[TRECHO FORNECIDO]
______________________________
Ao contrário do que muita gente pensa, a história de vampiros na literatura inglesa não surgiu com a publicação de Drácula, de Bram Stoker, em 1897. Seu nascimento ocorreu 78 anos antes, na mesma ocasião e lugar do surgimento de outra grande obra de ficção: o espetacular "Frankenstein'', de Mary Shelley. O que pouca gente sabe também é que a primeira grande obra sobre os sanguessugas das trevas veio ao mundo pelas mãos de um médico.

No famoso verão de 1816, quando Mary Shelley e seu amante e futuro esposo, Percy Shelley, se reuniram com o excêntrico poeta Lord Byron na Villa Diodati para contarem histórias de terror, estava também presente o jovem e ainda pouco conhecido do grande público John William Polidori.

Nascido em 1795, em Londres, Polidori desde cedo ganhou reconhecimento pelo seu talento nos estudos e um ano após se formar na Universidade de Edimburgo, em 1815, ele entraria em uma fase que acabaria por levá-lo à sua própria perdição. Tudo começou quando ele aceitou o cargo de médico pessoal do poeta e estrela literária do momento, Lord Byron, acompanhando-o em sua viagem pela Europa.
______________________________
[EXERCÍCIOS PROPOSTOS]
(A) Relacione todas as pessoas mencionadas pelo nome no trecho sobre a origem das histórias de vampiros.
(B) Transcreva do trecho sobre a origem das histórias de vampiros tudo o que vai de "Nascido em 1795, em" até "viagem pela Europa.".
(C) Segundo o trecho sobre a origem das histórias de vampiros, em que ano Polidori se formou na Universidade de Edimburgo?

[LINHAS FORNECIDAS]
______________________________
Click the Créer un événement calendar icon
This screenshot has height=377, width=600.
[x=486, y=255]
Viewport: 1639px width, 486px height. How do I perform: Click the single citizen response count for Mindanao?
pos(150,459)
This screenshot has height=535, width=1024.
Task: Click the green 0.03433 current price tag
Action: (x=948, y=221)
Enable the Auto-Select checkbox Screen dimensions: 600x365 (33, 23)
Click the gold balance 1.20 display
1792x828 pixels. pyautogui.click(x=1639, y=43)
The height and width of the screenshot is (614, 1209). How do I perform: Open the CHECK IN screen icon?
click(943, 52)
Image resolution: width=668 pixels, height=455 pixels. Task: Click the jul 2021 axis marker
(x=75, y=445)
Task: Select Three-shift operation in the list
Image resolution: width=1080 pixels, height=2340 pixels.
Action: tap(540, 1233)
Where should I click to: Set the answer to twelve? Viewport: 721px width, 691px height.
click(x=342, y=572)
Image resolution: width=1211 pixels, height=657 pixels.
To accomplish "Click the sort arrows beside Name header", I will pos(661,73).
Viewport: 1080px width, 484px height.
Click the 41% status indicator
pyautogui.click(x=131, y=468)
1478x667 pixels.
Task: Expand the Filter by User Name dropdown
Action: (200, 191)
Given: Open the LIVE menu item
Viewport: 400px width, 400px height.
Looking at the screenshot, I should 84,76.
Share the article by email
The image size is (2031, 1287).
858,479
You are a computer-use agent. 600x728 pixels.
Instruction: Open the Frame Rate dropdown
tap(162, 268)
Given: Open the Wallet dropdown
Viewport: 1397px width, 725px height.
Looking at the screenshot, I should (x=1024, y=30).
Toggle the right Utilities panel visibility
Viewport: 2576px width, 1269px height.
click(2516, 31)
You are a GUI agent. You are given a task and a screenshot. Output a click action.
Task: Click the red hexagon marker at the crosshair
______________________________
[GABARITO]
(A) Bram Stoker, Mary Shelley, Percy Shelley, Lord Byron e John William Polidori.

(B)
Nascido em 1795, em Londres, Polidori desde cedo ganhou reconhecimento pelo seu talento nos estudos e um ano após se formar na Universidade de Edimburgo, em 1815, ele entraria em uma fase que acabaria por levá-lo à sua própria perdição. Tudo começou quando ele aceitou o cargo de médico pessoal do poeta e estrela literária do momento, Lord Byron, acompanhando-o em sua viagem pela Europa.

(C) Em 1815.